Funny, when you were crazy about a man, it almost hurt to be away from him.
But then she got home and fifty pounds’ worth of boy came flying at her, calling, “Mom! I’m home. I know you’re so glad!” The house smelled of onion-soup-and-green-bean casserole and her mom came in from the kitchen, wiping her hands on a towel, beaming in welcome.
Yeah, she missed Tom, but it sure was great to have her son across the table from her at dinner, his bent-up glasses taped in three places and his hair sticking straight up from the top of his head as it always did.
And there was more. Her mom had whipped up not one, but two of her famous casseroles.
This was the life, all right.
It took an hour to put Max to bed. He had so much to fill her in on. He’d had to let his pollywog go before it finished its transformation into a frog.
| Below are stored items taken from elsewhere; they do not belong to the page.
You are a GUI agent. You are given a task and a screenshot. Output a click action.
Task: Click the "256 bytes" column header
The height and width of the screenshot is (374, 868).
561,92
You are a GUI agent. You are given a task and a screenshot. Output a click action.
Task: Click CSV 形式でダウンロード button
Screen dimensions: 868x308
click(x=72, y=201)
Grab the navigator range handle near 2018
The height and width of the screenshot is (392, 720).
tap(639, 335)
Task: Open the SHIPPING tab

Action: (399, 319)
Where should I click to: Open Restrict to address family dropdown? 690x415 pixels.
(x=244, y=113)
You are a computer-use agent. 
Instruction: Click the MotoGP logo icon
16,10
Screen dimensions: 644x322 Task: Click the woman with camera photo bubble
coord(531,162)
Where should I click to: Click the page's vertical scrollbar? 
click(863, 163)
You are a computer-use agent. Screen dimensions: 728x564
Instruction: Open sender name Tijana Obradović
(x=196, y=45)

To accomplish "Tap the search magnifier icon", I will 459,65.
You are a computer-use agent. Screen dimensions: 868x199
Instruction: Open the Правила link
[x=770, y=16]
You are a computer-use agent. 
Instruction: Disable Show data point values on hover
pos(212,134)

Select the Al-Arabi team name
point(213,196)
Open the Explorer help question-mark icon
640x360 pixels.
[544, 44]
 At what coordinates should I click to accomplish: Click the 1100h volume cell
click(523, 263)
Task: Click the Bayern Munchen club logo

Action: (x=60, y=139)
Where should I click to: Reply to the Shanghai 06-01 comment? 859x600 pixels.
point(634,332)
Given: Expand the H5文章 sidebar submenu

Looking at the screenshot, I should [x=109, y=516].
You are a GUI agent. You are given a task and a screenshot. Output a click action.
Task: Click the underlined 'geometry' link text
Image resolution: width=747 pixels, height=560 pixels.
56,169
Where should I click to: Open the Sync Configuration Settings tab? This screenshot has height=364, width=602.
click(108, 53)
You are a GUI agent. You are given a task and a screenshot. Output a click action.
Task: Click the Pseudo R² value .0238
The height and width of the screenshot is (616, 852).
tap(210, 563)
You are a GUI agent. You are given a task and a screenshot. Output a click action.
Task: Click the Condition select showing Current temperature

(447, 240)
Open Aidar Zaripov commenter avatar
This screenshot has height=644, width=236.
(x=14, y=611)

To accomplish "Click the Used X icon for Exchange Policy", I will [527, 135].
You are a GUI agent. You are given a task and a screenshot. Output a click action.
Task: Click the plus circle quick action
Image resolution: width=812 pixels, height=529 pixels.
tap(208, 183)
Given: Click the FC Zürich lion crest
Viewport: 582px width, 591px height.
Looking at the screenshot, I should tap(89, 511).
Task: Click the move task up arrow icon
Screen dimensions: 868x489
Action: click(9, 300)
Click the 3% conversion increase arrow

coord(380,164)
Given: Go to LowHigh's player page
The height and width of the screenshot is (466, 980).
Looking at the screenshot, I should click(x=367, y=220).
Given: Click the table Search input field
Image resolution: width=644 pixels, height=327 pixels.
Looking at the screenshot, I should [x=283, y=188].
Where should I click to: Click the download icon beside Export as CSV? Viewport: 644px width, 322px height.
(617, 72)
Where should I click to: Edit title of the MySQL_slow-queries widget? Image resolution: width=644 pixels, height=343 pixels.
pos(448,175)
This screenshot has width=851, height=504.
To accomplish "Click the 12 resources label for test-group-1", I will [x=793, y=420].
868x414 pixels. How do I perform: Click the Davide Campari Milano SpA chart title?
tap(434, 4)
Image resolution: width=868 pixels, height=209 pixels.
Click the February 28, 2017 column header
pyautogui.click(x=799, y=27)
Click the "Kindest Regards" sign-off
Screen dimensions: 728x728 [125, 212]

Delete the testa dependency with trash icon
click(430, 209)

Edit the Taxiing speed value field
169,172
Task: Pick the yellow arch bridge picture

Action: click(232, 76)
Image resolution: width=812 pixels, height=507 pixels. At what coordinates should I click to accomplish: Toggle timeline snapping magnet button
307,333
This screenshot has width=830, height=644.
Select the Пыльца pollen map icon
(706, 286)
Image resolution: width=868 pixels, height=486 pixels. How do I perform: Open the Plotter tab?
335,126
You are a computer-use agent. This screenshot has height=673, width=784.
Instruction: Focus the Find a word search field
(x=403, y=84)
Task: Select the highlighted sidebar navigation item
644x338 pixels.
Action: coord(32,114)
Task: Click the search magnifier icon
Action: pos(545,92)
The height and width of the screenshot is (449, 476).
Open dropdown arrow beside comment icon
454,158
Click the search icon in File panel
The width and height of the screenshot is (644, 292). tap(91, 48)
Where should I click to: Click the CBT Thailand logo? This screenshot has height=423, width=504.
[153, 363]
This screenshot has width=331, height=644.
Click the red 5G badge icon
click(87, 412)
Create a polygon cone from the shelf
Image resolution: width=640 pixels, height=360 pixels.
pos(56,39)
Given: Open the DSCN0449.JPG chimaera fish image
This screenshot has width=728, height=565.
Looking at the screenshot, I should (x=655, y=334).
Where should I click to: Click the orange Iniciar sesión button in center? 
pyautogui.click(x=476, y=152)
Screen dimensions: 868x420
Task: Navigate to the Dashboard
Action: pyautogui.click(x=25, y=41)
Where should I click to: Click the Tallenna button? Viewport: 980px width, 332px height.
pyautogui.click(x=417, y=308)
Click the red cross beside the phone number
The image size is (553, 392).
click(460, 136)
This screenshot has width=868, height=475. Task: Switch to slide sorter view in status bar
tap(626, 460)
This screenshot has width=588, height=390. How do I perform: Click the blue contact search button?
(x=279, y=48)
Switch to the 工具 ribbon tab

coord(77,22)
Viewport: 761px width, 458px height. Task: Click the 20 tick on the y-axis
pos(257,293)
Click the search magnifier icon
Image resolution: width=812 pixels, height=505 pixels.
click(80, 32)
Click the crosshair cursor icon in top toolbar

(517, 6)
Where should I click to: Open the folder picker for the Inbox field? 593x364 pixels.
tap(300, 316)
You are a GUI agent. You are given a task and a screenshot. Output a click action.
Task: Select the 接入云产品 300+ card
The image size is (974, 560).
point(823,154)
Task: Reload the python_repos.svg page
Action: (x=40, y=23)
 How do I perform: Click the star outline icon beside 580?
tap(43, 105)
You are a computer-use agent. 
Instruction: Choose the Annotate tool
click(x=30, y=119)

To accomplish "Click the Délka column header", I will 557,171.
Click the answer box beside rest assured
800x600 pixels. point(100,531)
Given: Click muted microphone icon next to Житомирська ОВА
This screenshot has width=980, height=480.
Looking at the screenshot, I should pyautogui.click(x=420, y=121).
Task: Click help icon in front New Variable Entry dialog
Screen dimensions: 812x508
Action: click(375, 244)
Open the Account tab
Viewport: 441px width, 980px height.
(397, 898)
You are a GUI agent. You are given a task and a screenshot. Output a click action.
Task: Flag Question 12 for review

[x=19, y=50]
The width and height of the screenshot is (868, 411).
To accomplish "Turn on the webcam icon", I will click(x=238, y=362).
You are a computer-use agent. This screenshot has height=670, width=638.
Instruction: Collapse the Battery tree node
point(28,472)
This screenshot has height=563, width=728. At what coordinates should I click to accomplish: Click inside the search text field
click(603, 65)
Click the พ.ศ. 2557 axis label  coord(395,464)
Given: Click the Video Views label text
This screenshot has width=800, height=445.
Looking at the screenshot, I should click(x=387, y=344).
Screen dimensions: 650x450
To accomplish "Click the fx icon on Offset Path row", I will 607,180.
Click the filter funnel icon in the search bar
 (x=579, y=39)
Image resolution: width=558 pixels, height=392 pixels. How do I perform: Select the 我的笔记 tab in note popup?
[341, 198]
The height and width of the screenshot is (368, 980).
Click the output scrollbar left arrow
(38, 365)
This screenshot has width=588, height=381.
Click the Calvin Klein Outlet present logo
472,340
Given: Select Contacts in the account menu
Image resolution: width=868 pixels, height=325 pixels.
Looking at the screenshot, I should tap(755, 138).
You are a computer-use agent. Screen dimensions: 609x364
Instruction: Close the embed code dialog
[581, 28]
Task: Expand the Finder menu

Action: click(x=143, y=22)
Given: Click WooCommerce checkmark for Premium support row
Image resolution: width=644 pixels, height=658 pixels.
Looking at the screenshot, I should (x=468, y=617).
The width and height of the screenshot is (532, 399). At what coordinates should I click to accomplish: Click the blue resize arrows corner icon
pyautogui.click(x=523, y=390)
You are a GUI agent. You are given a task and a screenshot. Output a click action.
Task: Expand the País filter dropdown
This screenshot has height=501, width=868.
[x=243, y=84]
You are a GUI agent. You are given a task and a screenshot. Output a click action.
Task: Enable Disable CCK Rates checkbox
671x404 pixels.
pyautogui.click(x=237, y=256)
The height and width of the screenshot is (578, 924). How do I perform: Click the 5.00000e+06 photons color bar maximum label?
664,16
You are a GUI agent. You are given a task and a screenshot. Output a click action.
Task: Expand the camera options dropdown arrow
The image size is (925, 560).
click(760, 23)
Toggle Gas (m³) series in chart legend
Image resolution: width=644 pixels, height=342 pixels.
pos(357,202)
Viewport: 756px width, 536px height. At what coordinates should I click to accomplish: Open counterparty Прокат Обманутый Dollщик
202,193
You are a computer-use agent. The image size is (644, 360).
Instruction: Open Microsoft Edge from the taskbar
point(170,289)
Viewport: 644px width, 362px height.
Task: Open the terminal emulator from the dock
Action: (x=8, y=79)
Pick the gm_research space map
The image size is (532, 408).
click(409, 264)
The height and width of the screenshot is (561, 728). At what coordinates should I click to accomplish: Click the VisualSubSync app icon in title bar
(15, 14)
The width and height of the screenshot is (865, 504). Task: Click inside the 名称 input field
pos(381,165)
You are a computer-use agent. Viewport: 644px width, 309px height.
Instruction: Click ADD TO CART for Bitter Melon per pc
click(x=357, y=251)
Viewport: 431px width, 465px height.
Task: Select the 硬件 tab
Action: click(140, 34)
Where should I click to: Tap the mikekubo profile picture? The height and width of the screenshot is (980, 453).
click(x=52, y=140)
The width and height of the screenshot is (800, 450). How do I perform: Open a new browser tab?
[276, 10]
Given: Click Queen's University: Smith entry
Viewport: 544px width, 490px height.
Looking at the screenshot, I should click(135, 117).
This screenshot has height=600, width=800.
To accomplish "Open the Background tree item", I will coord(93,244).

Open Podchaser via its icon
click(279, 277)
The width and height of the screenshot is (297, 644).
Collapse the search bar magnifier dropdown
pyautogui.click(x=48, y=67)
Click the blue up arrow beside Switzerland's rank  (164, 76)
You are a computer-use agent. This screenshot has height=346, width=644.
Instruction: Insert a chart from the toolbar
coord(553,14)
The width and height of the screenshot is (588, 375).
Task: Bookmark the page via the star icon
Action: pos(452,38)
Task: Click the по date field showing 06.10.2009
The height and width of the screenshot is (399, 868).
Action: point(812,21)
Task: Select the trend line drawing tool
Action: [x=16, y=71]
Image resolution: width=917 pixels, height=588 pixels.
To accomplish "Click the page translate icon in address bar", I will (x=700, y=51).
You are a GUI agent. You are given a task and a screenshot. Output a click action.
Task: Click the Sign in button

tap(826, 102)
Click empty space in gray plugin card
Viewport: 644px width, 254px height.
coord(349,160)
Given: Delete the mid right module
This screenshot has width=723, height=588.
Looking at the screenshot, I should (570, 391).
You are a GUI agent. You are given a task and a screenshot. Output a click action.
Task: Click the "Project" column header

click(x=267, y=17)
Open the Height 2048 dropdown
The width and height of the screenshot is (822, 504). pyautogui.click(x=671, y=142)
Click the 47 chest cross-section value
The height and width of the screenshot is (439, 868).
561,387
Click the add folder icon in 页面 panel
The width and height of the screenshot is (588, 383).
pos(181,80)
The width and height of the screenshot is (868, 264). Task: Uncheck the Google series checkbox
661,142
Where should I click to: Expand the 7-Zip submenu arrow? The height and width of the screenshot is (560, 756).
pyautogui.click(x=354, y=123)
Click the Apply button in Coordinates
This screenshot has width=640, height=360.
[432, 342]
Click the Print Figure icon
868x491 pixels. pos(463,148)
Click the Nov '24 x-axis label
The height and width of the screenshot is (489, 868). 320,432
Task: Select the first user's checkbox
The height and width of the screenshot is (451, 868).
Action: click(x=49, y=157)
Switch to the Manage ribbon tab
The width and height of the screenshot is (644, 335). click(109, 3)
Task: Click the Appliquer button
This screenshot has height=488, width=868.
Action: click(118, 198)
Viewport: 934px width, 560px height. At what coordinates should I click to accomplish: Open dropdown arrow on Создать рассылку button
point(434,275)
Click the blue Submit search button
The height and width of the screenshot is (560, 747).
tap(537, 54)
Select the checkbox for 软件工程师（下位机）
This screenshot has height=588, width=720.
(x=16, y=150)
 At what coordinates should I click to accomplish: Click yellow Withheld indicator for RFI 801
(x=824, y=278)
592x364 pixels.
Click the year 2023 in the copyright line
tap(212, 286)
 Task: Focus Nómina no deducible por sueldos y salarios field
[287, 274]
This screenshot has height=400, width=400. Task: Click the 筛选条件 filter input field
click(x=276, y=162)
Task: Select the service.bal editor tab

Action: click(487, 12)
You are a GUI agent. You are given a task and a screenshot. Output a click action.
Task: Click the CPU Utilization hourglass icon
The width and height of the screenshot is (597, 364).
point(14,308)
“He still had his tail. But, Mom, he was so close!” Next year, Max said, he and the friends he’d made in Mount Vernon were going to build a fort down by the creek. They already had a secret club. “With a special handshake and everything. No girls allowed—well, except we’re going to have a meeting about Janella Trowley.”
“Janella Trowley?”
“She’s a girl.”
“Hmm. Kind of thought she might be.”
“She’s six like me. She lives two houses away from Granny and Grandpa and she’s not so bad, so we might let her in the club. After the vote, I mean.”